## Your task
For every line in the material, produce an exact copy.

<<<<

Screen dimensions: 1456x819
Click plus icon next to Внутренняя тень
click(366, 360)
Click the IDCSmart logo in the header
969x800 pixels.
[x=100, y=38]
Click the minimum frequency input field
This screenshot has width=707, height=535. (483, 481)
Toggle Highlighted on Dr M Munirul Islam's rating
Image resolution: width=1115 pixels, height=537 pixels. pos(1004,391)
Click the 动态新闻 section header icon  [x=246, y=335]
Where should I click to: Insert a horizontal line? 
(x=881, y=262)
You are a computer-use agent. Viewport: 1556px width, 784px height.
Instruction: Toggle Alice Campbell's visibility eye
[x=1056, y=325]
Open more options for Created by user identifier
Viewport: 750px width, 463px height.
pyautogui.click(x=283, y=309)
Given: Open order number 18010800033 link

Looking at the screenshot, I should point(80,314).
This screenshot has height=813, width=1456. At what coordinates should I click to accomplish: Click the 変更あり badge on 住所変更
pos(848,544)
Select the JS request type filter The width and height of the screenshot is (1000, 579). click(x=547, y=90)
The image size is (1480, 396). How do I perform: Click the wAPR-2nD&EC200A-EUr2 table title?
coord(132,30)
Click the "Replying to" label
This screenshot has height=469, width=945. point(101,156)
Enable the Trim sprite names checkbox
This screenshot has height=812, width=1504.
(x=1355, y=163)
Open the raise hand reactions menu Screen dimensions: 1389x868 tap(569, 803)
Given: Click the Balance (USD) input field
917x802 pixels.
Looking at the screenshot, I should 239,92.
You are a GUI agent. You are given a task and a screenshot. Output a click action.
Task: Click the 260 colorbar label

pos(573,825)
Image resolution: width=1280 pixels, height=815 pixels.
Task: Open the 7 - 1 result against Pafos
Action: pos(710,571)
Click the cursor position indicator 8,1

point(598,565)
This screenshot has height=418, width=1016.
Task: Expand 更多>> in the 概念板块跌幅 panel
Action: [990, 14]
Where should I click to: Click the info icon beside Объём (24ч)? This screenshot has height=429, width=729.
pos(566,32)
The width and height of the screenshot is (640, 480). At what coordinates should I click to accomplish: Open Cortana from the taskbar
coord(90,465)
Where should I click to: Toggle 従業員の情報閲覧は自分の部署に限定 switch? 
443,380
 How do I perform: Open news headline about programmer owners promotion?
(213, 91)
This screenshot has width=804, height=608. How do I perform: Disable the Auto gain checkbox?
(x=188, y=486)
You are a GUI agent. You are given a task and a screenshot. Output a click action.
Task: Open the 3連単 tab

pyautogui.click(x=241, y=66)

>>>>

## Answer to this exercise
Screen dimensions: 1456x819
Click plus icon next to Внутренняя тень
click(366, 360)
Click the IDCSmart logo in the header
969x800 pixels.
[x=100, y=38]
Click the minimum frequency input field
This screenshot has width=707, height=535. (483, 481)
Toggle Highlighted on Dr M Munirul Islam's rating
Image resolution: width=1115 pixels, height=537 pixels. pos(1004,391)
Click the 动态新闻 section header icon  [x=246, y=335]
Where should I click to: Insert a horizontal line? 
(x=881, y=262)
You are a computer-use agent. Viewport: 1556px width, 784px height.
Instruction: Toggle Alice Campbell's visibility eye
[x=1056, y=325]
Open more options for Created by user identifier
Viewport: 750px width, 463px height.
pyautogui.click(x=283, y=309)
Given: Open order number 18010800033 link

Looking at the screenshot, I should point(80,314).
This screenshot has height=813, width=1456. At what coordinates should I click to accomplish: Click the 変更あり badge on 住所変更
pos(848,544)
Select the JS request type filter The width and height of the screenshot is (1000, 579). click(x=547, y=90)
The image size is (1480, 396). How do I perform: Click the wAPR-2nD&EC200A-EUr2 table title?
coord(132,30)
Click the "Replying to" label
This screenshot has height=469, width=945. point(101,156)
Enable the Trim sprite names checkbox
This screenshot has height=812, width=1504.
(x=1355, y=163)
Open the raise hand reactions menu Screen dimensions: 1389x868 tap(569, 803)
Given: Click the Balance (USD) input field
917x802 pixels.
Looking at the screenshot, I should 239,92.
You are a GUI agent. You are given a task and a screenshot. Output a click action.
Task: Click the 260 colorbar label

pos(573,825)
Image resolution: width=1280 pixels, height=815 pixels.
Task: Open the 7 - 1 result against Pafos
Action: pos(710,571)
Click the cursor position indicator 8,1

point(598,565)
This screenshot has height=418, width=1016.
Task: Expand 更多>> in the 概念板块跌幅 panel
Action: [990, 14]
Where should I click to: Click the info icon beside Объём (24ч)? This screenshot has height=429, width=729.
pos(566,32)
The width and height of the screenshot is (640, 480). At what coordinates should I click to accomplish: Open Cortana from the taskbar
coord(90,465)
Where should I click to: Toggle 従業員の情報閲覧は自分の部署に限定 switch? 
443,380
 How do I perform: Open news headline about programmer owners promotion?
(213, 91)
This screenshot has width=804, height=608. How do I perform: Disable the Auto gain checkbox?
(x=188, y=486)
You are a GUI agent. You are given a task and a screenshot. Output a click action.
Task: Open the 3連単 tab

pyautogui.click(x=241, y=66)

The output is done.